Are you a coffee lover who is working to lose weight? If you’re noticing that your hard work and efforts are being stalled, the answer may lie in how you take your coffee, health experts explain. For many of us, plain black coffee really isn’t our thing, and we might stir in some creamer or sugar to help sweeten it.
Sipping on heavily sweetened, sugary and high-calorie ingredients every morning could contribute to weight gain, and we reached out to doctors, dietitians and nutritionists to learn more about this. Read on for tips, suggestions and insight from Dr. Daniel Boyer, MD, health and nutrition expert at Farr Institute, Dana Ellis Hunnes, PhD, MPH, RD, senior dietitian at UCLA medical center, Trista Best, MPH, RD, LD, registered dietitian at Balance One Supplements, and Lisa Richards, registered nutritionist and creator of The Candida Diet.
75+ Gift Ideas For Everyone On Your Holiday List
How Heavily Sweetened Coffee Can Stall Weight Loss
Many coffee consumers have a specific way they like their coffee and don’t often veer from that, Best says. “Unfortunately, for those wanting to lose weight, these coffee habits might be stalling their efforts,” she adds. Full-fat dairy creamer and refined sugar are the two coffee habits that are detrimental to weight loss, “especially for those that consume more than 1 cup a day,” she continues.These two ingredients used to lighten and sweeten coffee are “high in calories, fat, carbohydrates and are quite inflammatory.” Not only will the calories add to weight issues, she warns, but the “inflammation they cause or exacerbate can make weight loss more difficult as well.”
Boyer concurs, and also warns that “processed coffee drinks that may hinder weight loss are creamers and those mixed with artificial sweeteners.” Caffeine with added sweeteners contains a “significant amount of artificial sugars,” he points out, and may “lead to extra calories when taken in excess.” Generally, he notes that coffee creamers also contain calories and saturated fats (2 grams of saturated fat in 1 tablespoon). “Saturated fats are linked to an increased body weight, according to research by the U.S National Library of medicine, particularly when mixed with added sugars,” he says.
Hunnes agrees, stressing that many bottled, processed coffee drinks have “added sugars, sweeteners, and fats in them.” (She says to think the creams, syrups, flavorings, and colorings such as caramel coloring in a bottled frappuccino, for example). “When you go to your favorite coffee shop, many of the syrups they are adding contain a lot of sugar, and that can add many extra calories,” she goes on, saying that you might not even realize how many extra calories a coffee drink can have “A black coffee on its own is zero calories,” Hunnes notes, but the “syrups and creams that are used, and any whipped toppings can make this zero-calorie beverage now closer to 300 or 400 calories,” she adds. “That’s practically a meal,” she says. (Yikes!)

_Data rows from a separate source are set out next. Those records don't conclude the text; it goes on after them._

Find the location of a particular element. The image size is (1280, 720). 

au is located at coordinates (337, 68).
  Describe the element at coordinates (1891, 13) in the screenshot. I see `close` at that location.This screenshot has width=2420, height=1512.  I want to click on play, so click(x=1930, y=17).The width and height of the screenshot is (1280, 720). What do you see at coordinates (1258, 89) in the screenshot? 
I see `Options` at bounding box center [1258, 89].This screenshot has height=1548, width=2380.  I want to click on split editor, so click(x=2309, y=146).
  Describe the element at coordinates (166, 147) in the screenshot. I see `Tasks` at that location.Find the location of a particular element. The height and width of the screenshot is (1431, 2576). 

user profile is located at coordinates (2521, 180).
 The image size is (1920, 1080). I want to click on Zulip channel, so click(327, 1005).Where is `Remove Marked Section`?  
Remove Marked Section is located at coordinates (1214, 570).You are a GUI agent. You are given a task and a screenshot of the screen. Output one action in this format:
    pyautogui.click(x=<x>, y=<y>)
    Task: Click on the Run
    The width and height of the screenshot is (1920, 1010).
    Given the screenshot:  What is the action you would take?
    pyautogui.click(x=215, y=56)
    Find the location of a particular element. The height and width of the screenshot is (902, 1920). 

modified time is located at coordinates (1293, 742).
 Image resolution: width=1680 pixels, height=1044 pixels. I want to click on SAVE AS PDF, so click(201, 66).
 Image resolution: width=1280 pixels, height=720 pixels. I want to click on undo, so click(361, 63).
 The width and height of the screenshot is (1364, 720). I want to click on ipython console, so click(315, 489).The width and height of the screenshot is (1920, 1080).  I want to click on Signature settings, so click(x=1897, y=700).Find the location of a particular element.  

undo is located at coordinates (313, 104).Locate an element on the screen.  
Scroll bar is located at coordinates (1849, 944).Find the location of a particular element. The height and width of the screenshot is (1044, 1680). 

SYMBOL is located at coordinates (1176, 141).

The Best Ways To Prepare Coffee For Weight Loss
Boyer advises that “taking black coffee— which doesn’t contain any calories— in moderation or with unsweetened plant-based sweeteners like almond or quick oats” may be the best alternative if you are under a weight management plan. If you do want to sweeten your beverage, Hunnes recommends using “nondairy, unsweetened beverages such as soy or oat milk that are creamy, but not sugary and then adding extracts like vanilla or almond and spices like cinnamon and clove.” All of these, she says, “pack a warmth and sweetness without much sugar or calories.” If you do decide to try your coffee “completely black,” Hunnes suggests a “light roast, and cold can help too.”
Best concludes that rather than sweetening your coffee with full-fat dairy creamers and refined sugar that it’s essential to “opt for natural sweeteners and/ or plant-based creamers.” Some plant-based creamers are still high in calories, fat and sugar, she urges, so it is “important to still pay attention to the nutrition label.” By opting for a plant-based creamer, you are removing dairy, which she says can lead to bloating and inflammation for many of us when consumed every morning. “Consider using honey or cinnamon to flavor your coffee rather than refined sugars,” Best recommends, similarly to Hunnes’ note. “These two ingredients are natural, anti-inflammatory, and cinnamon can help to boost metabolism and stabilize blood sugar,” she says. “All of which,” Best adds, can improve “weight loss efforts and reduce bloating.” Noted!